O preparo do cólon também é abolido do projeto. Em geral, o uso de soluções com efeito catártico na véspera da operação ainda é rotina em diversas partes do mundo. A justificativa para tal procedimento seria a presença de bactérias na luz colônica. “No entanto, contrariamente, estudos acumulados ao longo dos anos mostram que o procedimento desidrata, desequilibra o hidroeletrolítico e pode aumentar o risco de fístula anastomótica e infecções associadas a ferida operatória.”

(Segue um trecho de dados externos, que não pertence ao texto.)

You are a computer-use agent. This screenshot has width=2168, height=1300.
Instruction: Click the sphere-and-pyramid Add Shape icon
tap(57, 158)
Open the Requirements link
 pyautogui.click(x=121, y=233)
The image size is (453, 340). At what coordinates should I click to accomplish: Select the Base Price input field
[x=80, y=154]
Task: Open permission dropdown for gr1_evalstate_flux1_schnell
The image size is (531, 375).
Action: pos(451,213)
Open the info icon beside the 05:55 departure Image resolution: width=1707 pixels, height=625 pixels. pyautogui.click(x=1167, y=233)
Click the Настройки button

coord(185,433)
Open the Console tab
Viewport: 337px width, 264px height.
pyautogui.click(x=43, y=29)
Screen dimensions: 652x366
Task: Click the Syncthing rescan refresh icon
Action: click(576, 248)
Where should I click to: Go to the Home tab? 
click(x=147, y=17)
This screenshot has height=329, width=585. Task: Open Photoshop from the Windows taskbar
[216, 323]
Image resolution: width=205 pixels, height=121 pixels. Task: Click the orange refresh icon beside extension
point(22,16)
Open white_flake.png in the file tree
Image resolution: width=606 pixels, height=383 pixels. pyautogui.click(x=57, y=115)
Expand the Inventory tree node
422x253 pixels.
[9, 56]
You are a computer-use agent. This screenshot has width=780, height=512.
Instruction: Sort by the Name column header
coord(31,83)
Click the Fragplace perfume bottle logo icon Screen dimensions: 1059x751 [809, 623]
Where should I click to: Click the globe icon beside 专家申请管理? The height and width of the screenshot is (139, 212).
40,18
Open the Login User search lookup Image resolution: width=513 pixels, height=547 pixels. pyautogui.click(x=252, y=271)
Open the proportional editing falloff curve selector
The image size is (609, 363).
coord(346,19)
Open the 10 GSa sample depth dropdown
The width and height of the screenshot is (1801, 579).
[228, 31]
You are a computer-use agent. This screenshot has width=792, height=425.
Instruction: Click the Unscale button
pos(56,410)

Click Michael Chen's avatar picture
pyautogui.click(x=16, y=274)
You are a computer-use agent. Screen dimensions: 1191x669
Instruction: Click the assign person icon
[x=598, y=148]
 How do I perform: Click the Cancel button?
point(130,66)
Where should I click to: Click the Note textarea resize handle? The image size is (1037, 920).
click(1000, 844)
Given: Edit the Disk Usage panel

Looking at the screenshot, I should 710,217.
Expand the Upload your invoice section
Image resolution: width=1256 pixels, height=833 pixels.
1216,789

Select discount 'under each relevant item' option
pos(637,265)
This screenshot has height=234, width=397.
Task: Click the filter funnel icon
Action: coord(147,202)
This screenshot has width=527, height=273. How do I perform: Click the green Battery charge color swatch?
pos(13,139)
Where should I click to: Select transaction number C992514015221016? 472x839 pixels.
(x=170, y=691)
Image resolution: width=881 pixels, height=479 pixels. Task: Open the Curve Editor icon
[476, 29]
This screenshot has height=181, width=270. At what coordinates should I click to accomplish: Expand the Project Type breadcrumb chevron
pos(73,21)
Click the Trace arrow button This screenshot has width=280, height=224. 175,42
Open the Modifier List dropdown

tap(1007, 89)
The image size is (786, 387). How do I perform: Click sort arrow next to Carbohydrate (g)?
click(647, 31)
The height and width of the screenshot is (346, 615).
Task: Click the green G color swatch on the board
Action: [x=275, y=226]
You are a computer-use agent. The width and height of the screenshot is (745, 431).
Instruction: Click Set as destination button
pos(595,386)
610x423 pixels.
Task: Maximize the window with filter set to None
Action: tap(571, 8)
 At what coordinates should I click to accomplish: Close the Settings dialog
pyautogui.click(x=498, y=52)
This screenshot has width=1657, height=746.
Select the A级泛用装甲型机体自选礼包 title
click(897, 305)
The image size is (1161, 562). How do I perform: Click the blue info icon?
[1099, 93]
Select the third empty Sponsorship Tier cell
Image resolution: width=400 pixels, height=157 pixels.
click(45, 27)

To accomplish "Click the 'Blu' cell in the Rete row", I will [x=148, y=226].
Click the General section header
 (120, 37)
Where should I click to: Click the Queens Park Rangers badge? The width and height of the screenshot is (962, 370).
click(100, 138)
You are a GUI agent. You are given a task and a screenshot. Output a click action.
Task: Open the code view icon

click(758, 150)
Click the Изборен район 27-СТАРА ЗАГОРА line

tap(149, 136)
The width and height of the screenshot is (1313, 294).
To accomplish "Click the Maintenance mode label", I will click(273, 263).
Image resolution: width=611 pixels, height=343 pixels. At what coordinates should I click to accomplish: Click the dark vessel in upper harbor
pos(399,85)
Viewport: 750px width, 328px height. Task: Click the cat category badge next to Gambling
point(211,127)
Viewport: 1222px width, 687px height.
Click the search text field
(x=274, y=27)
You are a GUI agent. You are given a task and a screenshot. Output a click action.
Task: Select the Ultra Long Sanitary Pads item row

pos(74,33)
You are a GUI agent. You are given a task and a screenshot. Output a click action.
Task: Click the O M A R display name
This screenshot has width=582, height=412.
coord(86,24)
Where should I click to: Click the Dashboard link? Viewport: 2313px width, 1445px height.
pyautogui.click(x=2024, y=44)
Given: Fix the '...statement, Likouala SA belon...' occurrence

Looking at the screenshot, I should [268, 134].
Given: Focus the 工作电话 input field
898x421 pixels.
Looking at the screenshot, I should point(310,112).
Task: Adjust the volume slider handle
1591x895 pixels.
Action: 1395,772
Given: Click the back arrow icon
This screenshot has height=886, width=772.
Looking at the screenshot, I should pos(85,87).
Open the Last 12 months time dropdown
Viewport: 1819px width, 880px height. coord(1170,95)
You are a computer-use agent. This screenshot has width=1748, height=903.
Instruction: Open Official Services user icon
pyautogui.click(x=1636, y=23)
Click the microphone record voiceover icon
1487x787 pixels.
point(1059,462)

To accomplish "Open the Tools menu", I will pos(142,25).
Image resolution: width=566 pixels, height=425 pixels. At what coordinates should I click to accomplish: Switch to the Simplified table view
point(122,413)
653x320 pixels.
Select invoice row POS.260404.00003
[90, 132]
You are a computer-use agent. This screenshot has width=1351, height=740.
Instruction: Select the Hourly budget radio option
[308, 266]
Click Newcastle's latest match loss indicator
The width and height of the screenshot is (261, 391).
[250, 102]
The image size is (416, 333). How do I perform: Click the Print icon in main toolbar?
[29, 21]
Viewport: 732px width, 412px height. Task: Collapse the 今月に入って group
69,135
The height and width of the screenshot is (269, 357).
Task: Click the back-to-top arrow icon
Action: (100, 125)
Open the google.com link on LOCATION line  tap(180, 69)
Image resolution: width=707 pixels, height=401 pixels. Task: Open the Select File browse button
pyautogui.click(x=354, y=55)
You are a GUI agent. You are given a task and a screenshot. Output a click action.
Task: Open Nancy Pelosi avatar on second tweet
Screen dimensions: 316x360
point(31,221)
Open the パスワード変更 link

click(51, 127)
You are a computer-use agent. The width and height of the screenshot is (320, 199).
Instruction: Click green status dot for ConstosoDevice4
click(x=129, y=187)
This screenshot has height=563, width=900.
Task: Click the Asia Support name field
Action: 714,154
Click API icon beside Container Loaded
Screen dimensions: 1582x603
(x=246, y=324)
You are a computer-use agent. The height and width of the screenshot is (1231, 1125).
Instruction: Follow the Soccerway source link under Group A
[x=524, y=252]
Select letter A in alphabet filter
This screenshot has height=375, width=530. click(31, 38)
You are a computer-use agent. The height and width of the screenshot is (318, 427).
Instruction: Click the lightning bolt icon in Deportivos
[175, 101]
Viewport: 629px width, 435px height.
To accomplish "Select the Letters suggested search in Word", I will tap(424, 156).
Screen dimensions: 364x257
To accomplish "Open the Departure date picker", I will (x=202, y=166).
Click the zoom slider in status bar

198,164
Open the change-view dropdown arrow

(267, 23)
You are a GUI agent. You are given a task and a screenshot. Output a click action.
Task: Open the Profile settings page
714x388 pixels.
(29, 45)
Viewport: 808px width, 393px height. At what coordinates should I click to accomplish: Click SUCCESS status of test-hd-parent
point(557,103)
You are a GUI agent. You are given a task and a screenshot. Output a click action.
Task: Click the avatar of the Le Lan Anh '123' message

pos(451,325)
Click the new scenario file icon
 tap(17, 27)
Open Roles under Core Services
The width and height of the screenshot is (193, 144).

“Para um País que opera 9 milhões de casos ao ano, diminuir um ou dois dias de internação no sistema público de saúde é possível e importante, com a utilização das melhores recomendações do intra ao pós-operatório”, resume o especialista.

 

Parcerias

O projeto conta com o apoio do Colégio Brasileiro de Cirurgiões, da Sociedade Brasileira de Nutrição Parenteral e Enteral e da Sociedade Brasileira de Cancerologia, entre outros. Presente à reunião na APM, o presidente do CBC – Capítulo São Paulo, Ramiro Colleoni Neto, destacou a importância de estreitar laços não só com as sociedades cirúrgicas, mas também com as outras áreas da Saúde, para aprimoramento e qualificação dos profissionais envolvidos no ato operatório.

“Nessa linha, criamos há seis anos uma comissão multimodal permanente de cuidados pré-operatórios, com o desenvolvimento de trabalhos em total harmonia, inclusive com acadêmicos e residentes. Já ministramos cursos de preparo nutricional e metabólico do paciente cirúrgico em diversos lugares remotos do País, tendo à frente colegas como o Aguillar. Muitas coisas já mudaram, mas a atitude cultural ainda leva um tempo, é uma luta grande”, informou Colleoni, ao destacar ainda a parceria de longa data entre o Colégio e a APM.

O vice-presidente da Associação Jorge Carlos Machado Curi reforçou a necessidade de apoiar o projeto Acerto. “A nossa entidade tem tentado desenvolver algo na linha de segurança do paciente. E a iniciativa tem tudo a ver com isso, pois foi elaborada e adaptada a conceitos tratados internacionalmente. Não é só em questão da nutrição, mas há relação com diversos itens que prezam o bem-estar do paciente”, conclui.